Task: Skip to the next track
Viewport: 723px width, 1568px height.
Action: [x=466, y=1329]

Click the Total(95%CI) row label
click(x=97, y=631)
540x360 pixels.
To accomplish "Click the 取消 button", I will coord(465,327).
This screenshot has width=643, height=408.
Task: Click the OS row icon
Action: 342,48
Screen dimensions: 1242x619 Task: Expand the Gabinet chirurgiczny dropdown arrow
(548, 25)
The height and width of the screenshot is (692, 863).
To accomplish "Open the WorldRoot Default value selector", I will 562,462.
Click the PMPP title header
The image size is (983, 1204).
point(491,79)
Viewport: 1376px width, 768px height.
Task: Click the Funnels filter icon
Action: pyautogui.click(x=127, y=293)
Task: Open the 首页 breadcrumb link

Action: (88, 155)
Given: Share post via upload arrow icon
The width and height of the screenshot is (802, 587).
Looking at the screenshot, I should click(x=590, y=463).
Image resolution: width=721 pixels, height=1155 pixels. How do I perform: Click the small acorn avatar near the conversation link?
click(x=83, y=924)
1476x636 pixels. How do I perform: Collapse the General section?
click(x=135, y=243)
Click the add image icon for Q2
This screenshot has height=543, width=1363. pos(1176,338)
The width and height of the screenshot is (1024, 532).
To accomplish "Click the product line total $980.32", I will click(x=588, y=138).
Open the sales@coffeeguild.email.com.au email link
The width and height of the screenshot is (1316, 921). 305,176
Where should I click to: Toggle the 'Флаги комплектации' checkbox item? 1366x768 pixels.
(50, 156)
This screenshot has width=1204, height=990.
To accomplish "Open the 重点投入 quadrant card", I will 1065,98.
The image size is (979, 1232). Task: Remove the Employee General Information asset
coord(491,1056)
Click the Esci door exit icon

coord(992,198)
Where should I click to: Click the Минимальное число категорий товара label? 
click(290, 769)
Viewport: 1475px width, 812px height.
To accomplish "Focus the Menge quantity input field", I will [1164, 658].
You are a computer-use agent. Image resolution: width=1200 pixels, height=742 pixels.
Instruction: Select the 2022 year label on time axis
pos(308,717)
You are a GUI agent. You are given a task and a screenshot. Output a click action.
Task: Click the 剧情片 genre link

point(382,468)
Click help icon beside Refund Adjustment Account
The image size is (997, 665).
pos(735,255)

§

The problem – Print the material once more, keeping every word as it is.

Task response –
Task: Skip to the next track
Viewport: 723px width, 1568px height.
Action: [x=466, y=1329]

Click the Total(95%CI) row label
click(x=97, y=631)
540x360 pixels.
To accomplish "Click the 取消 button", I will coord(465,327).
This screenshot has width=643, height=408.
Task: Click the OS row icon
Action: 342,48
Screen dimensions: 1242x619 Task: Expand the Gabinet chirurgiczny dropdown arrow
(548, 25)
The height and width of the screenshot is (692, 863).
To accomplish "Open the WorldRoot Default value selector", I will 562,462.
Click the PMPP title header
The image size is (983, 1204).
point(491,79)
Viewport: 1376px width, 768px height.
Task: Click the Funnels filter icon
Action: pyautogui.click(x=127, y=293)
Task: Open the 首页 breadcrumb link

Action: (88, 155)
Given: Share post via upload arrow icon
The width and height of the screenshot is (802, 587).
Looking at the screenshot, I should click(x=590, y=463).
Image resolution: width=721 pixels, height=1155 pixels. How do I perform: Click the small acorn avatar near the conversation link?
click(x=83, y=924)
1476x636 pixels. How do I perform: Collapse the General section?
click(x=135, y=243)
Click the add image icon for Q2
This screenshot has height=543, width=1363. pos(1176,338)
The width and height of the screenshot is (1024, 532).
To accomplish "Click the product line total $980.32", I will click(x=588, y=138).
Open the sales@coffeeguild.email.com.au email link
The width and height of the screenshot is (1316, 921). 305,176
Where should I click to: Toggle the 'Флаги комплектации' checkbox item? 1366x768 pixels.
(50, 156)
This screenshot has width=1204, height=990.
To accomplish "Open the 重点投入 quadrant card", I will 1065,98.
The image size is (979, 1232). Task: Remove the Employee General Information asset
coord(491,1056)
Click the Esci door exit icon

coord(992,198)
Where should I click to: Click the Минимальное число категорий товара label? 
click(290, 769)
Viewport: 1475px width, 812px height.
To accomplish "Focus the Menge quantity input field", I will [1164, 658].
You are a computer-use agent. Image resolution: width=1200 pixels, height=742 pixels.
Instruction: Select the 2022 year label on time axis
pos(308,717)
You are a GUI agent. You are given a task and a screenshot. Output a click action.
Task: Click the 剧情片 genre link

point(382,468)
Click help icon beside Refund Adjustment Account
The image size is (997, 665).
pos(735,255)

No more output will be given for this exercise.